Stored items

-- Opening Marker --

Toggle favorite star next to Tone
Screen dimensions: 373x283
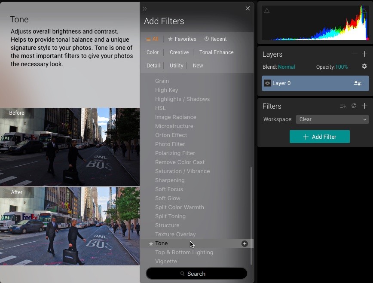point(151,243)
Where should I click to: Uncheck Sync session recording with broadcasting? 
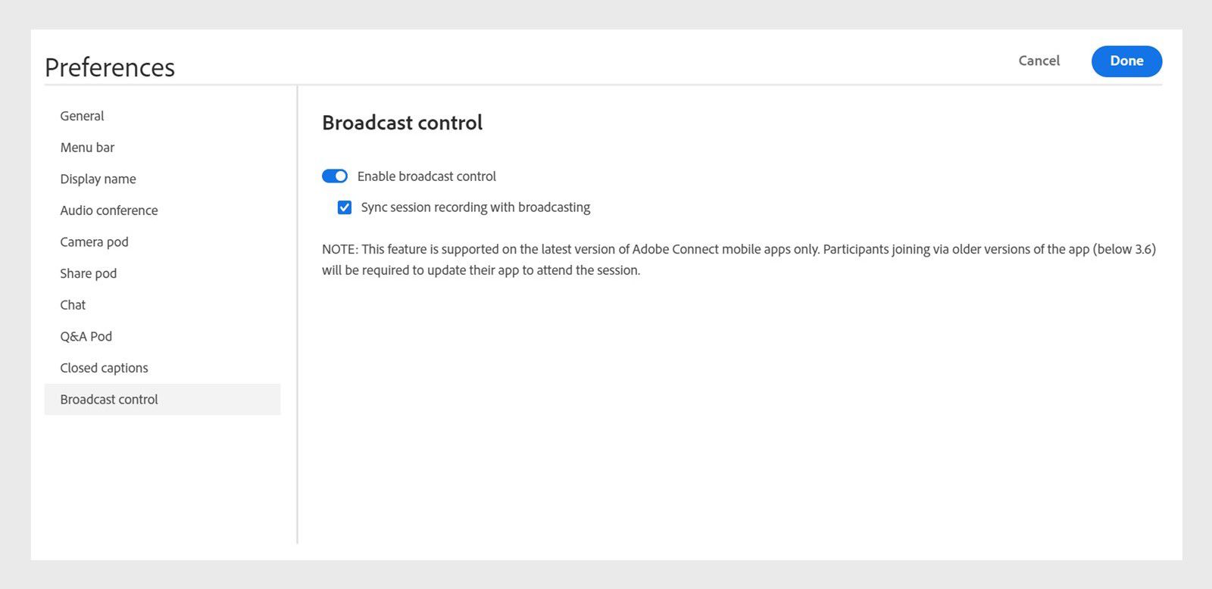[345, 207]
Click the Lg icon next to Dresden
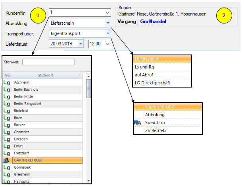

-- Closing Marker --

* _TASK REQUIREMENTS_
Your answer must be an exact copy of the records, without the pictures.

* _PROBLEM SOLUTION_
Toggle favorite star next to Tone
Screen dimensions: 373x283
point(151,243)
Where should I click to: Uncheck Sync session recording with broadcasting? 
[345, 207]
Click the Lg icon next to Dresden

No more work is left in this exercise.